Children who have been labeled as ED or LD share many clinical characteristics and educational needs, which suggests that other factors may be associated with who receives which label (Blackorby et al., 2005; Bussing, Zima, Belin, & Forness, 1998; Mattison et al., 2002; Sabornie et al., 2005). The label given to a child in turn may play an important role in his or her educational outcomes. For example, more evidence has been provided for the effectiveness of educational practices for children with LD than for children with ED (Cook & Schirmer, 2003; Landrum et al., 2003; Vanghn & Linan-Thompson, 2003). In addition, although best practices are generally underutilized in special education (Cook & Schirmer, 2003), this is especially true for children labeled as ED (Wagner & Davis, 2006), with teachers who specialize in ED reporting that they feel less prepared to work with their students than do other special education teachers (Wagner et al., 2006).

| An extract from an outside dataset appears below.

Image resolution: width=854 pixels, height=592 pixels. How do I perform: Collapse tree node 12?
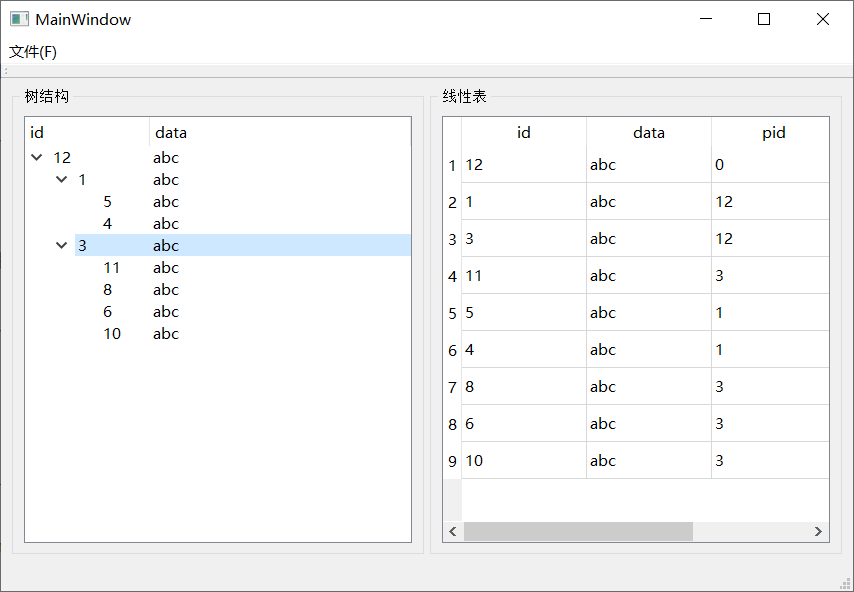click(37, 158)
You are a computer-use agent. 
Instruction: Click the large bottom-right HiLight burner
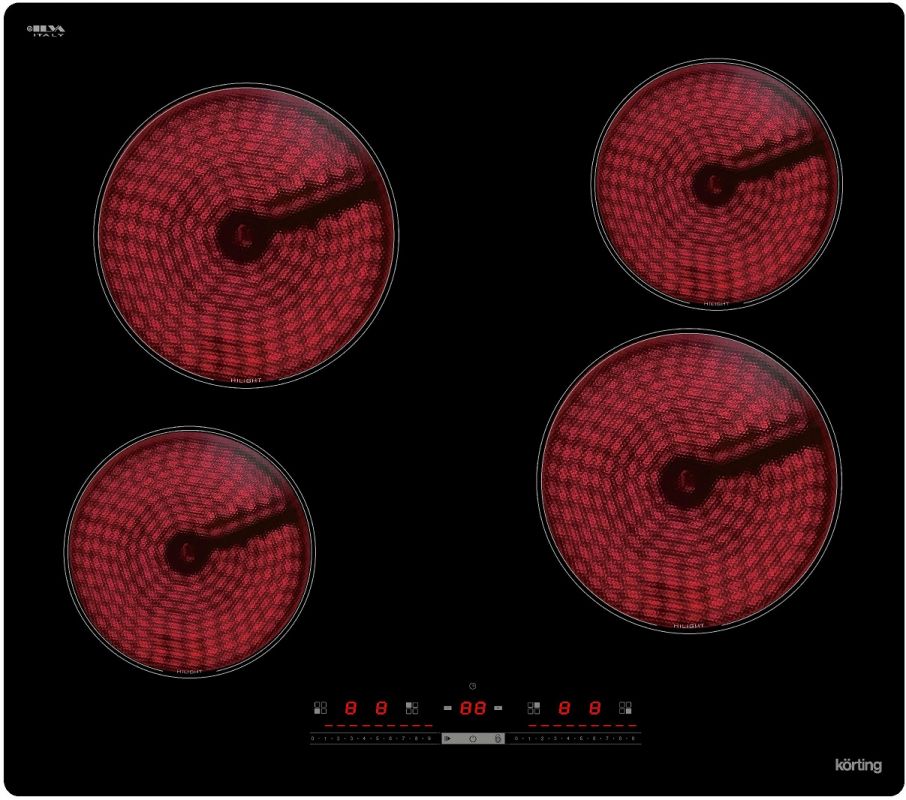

The stigma and negative outcomes associated with some special education categories lend urgency to the study of associated disparities. Black students are more likely than White students to be identified as having special education needs, and especially to be given the labels of ED and mental retardation (MR). They are less likely to be labeled as LD (Coutinho & Oswald, 2005; Coutinho, Oswald, Best, & Forness, 2002; De Valenzuela, Copeland, Qi, & Park, 2006; Hosp & Reschly, 2003; Skiba, Poloni-Staudinger, Gallini, Simmons, & Feggins-Azziz, 2006; Skiba, Poloni-Staudinger, Simmons, Feggins-Azziz, & Chung, 2005). Associated hypotheses have implicated genetics, culture, poverty, geography, and professional bias (Artilles, 2003; Donovan & Cross, 2002), although studies have been hampered by limited information regarding students' behavioral and cognitive profiles. When these data are available, they are often provided by the same professionals who are making service recommendations, which can introduce bias. Children are usually referred for special education services by their teachers (Donovan & Cross 2002). In turn, the assessment team that determines need and label tends to confirm teachers' recommendations, even when contradictory evidence is present (Hosp & Reschly, 2003).
Study Purpose
The goal of this study was to examine disparities in special education labeling among children diagnosed with ADHD. We attempted to address several of the limitations mentioned previously. First, we selected children who had been diagnosed with a particular disorder, ADHD, that could qualify them for several different special education labels. Choosing this group limits heterogeneity in clinical presentation and educational needs compared with population-based studies of disproportionality in special education labeling. Second, we required that the children had to have received the ADHD label through the behavioral health system rather than the education system. Although it is likely that these systems do not operate completely independently, this requirement reduced some of the bias associated with studies of special education labeling in which educational professionals both assess children and make decisions about appropriate labels. Based on the literature cited previously, we hypothesized that when controlling for clinical and service characteristics, we would find that Black children would be more likely than White children to be given the ED label.